LOCKPORT – A juvenile driver wrecked a guardrail in the Spring Street tunnel last week, and it will cost the city nearly $10,000 to replace it. A 14-year-old was at the wheel of the car that wrecked the railing, according to Mayor Michael W. Tucker.
Eighty feet of the 200-foot guardrail on the downhill side of the tunnel was ruined, but the entire rail will have to be replaced, said Norman D. Allen, director of engineering and public works.
The railing must be repaired because it separates the traffic lane from a sidewalk within the tunnel, Allen said. Cones and portable barriers will have to be used for up to eight weeks.
That’s because city crews aren’t equipped to carry out this job, so the city must turn to Chemung Construction, a company that has a general contract with Niagara County for such repairs.
Allen said that company won’t have a crew available for almost two months.
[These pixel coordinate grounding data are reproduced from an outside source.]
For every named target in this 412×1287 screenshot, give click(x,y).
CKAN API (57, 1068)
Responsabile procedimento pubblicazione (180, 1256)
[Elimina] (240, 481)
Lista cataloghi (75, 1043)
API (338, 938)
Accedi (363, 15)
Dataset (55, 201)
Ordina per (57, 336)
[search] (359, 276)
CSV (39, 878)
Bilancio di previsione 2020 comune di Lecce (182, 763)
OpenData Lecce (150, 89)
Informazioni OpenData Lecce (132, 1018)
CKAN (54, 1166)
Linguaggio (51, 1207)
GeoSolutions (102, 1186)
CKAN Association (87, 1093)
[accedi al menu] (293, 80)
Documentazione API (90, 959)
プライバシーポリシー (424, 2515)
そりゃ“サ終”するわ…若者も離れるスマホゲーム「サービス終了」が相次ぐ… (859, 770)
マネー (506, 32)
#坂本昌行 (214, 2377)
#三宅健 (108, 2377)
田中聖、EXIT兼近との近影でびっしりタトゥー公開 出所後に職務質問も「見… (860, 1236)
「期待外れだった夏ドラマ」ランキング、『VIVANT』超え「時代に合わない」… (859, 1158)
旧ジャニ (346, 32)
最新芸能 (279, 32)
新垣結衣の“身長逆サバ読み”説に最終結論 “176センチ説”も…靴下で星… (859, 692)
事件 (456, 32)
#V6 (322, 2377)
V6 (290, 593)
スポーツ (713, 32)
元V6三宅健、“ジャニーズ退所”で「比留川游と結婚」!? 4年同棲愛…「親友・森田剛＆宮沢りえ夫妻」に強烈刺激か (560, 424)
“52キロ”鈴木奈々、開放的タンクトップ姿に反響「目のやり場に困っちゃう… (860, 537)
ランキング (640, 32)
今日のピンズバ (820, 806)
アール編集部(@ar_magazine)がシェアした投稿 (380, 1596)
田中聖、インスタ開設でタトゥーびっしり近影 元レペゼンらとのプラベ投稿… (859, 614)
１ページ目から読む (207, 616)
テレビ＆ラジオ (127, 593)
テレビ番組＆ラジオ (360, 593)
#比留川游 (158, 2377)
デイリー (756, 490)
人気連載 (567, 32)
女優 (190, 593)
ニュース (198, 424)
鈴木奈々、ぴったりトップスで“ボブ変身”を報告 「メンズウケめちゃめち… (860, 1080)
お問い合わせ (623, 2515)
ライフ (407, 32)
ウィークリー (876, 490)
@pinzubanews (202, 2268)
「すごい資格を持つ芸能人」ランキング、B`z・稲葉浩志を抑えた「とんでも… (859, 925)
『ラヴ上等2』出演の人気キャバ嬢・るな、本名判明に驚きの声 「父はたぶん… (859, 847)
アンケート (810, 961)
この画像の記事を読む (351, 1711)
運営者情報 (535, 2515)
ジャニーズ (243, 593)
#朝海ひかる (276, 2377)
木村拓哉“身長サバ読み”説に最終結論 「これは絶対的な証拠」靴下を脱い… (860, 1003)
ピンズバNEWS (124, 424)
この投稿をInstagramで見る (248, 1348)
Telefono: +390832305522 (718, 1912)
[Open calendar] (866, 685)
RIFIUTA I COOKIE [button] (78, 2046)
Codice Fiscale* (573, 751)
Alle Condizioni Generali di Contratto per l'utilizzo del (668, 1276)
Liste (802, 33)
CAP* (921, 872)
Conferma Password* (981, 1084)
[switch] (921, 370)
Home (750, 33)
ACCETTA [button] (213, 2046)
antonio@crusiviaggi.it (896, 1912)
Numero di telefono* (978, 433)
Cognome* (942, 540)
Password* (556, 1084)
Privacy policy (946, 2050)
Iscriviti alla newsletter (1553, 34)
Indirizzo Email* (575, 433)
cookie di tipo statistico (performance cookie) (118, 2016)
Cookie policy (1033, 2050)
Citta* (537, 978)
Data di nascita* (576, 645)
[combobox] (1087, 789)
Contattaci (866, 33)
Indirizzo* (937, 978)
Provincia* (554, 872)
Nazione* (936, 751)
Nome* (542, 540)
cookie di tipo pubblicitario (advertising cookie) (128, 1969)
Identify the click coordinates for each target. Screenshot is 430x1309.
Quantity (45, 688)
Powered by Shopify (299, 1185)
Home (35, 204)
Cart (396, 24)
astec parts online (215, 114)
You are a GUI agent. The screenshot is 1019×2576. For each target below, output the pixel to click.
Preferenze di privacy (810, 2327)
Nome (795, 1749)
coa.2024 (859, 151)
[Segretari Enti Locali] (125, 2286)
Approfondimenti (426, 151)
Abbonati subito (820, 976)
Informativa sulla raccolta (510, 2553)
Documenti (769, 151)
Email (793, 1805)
The estimated price tag of the work is nearly $10,000, Allen said.
Meanwhile, Allen tried to explain to the Common Council why the chipping of downed tree limbs from the Dec. 22 ice storm is proceeding slowly.
Many areas of the city are still piled high with tree branches along the curbs.
“As soon as we clean a street up, people are bringing [downed wood] out of their backyards,” Allen said. “If it doesn’t snow, it’ll take a month or two.”
Another delaying factor is the frequent water main breaks within the city this winter, which forces the diversion of laborers from other duties, such as brush chipping.
Five water mains have sprung major leaks in the past two weeks, Allen told the Council, and another problem caused by freezing and thawing of the ground, winter potholes, also demands attention with temporary patching.
Allen said he has three chipper crews out when other duties don’t intervene, and they are trying to follow the garbage collection routes.
The worst streets for brush seemed to be High, Locust and Pine streets, Allen said, although there are downed limbs on virtually every street in Lockport.
“It’s all along the curb, so it’s not in the way. It just takes time,” Tucker said.
“We need more people doing that," resident Russell Bruning told the Council. “I don’t know where we’re going to get them, being as broke as we are. … We need to get this city back in shape again, somehow.”
He also asked about demolition of buildings damaged by fire.
Tucker answered that the city intends to have homeowners’ insurance companies pay for such removals.
“It costs about $30,000 apiece to knock them down. We’re not going to do it,” Tucker said.
In another matter last week, the Council approved an extension through 2018 of the city’s contract with the Town of Lockport for sewer services.
Portions of the town send their sewage through the city’s system. The town’s bill for that was $596,855 in 2013 and will be $637,660 per year from this year through 2018.